++++ Exercise data ++++

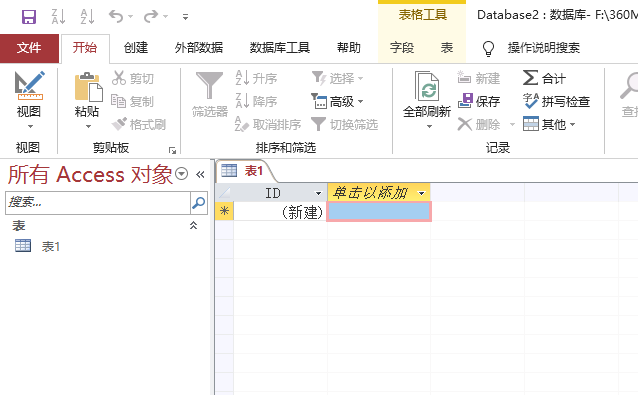Open the ID column dropdown arrow

coord(318,193)
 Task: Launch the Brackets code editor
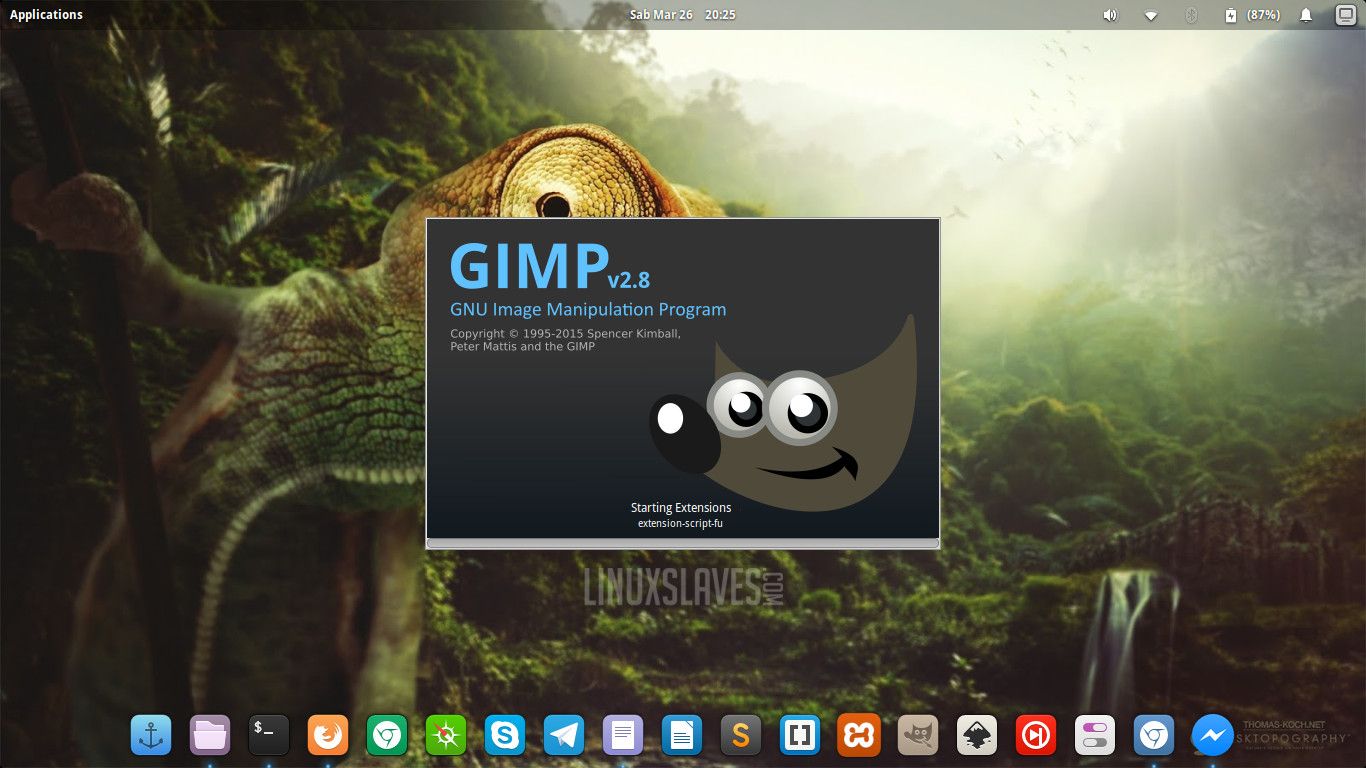tap(799, 735)
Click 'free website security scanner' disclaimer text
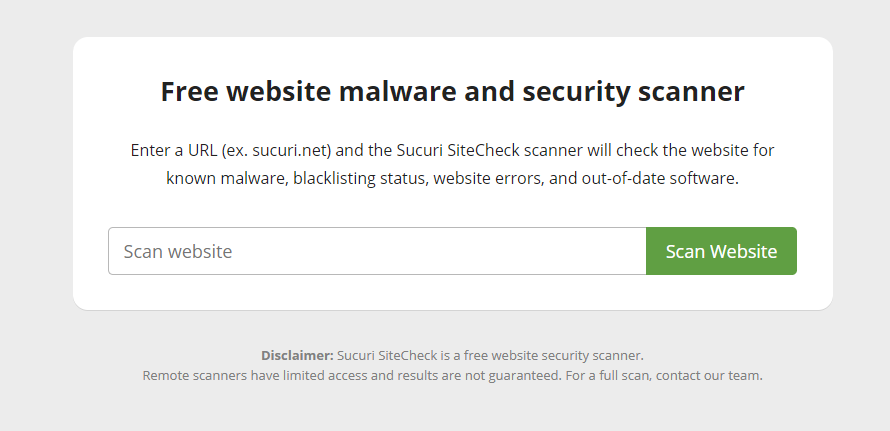The height and width of the screenshot is (431, 890). (553, 355)
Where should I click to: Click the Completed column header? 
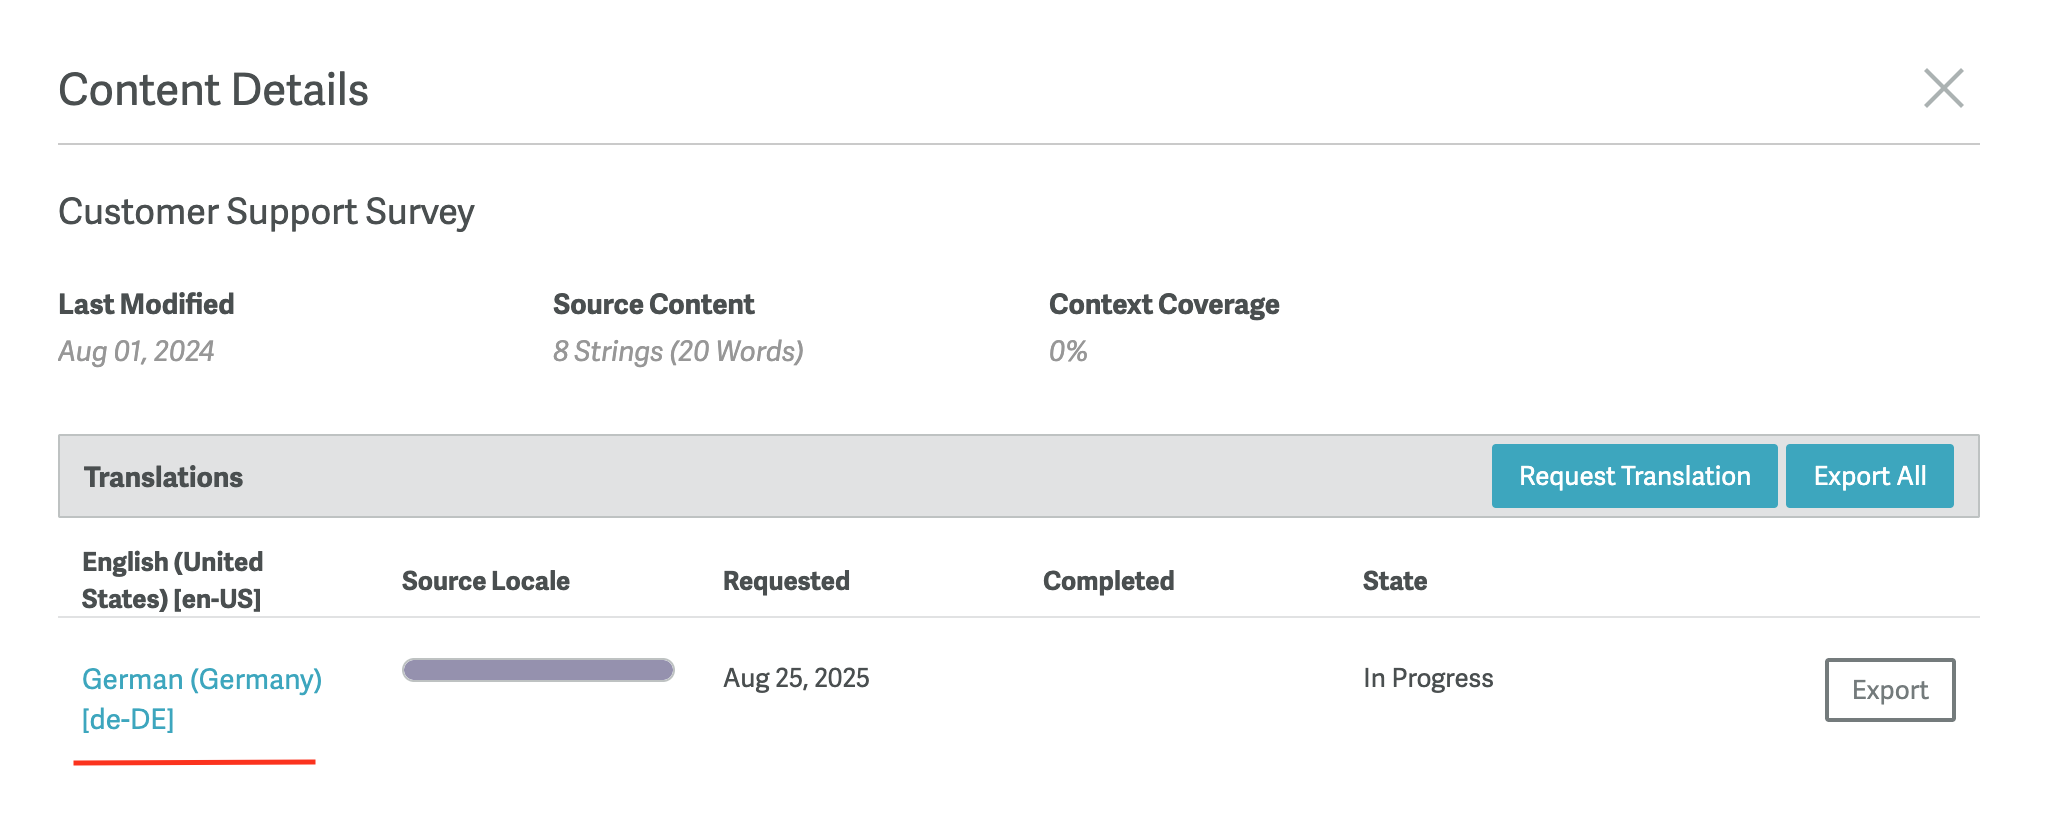coord(1108,581)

++++

▶ Description of the task: Write out exactly, please, the lines that start at the one containing "Task: Launch the Brackets code editor" and run through the final line of the entries, both included, leaving pictures out.

▶ Your response:
 Task: Launch the Brackets code editor
tap(799, 735)
Click 'free website security scanner' disclaimer text
The height and width of the screenshot is (431, 890). (553, 355)
Where should I click to: Click the Completed column header? 
coord(1108,581)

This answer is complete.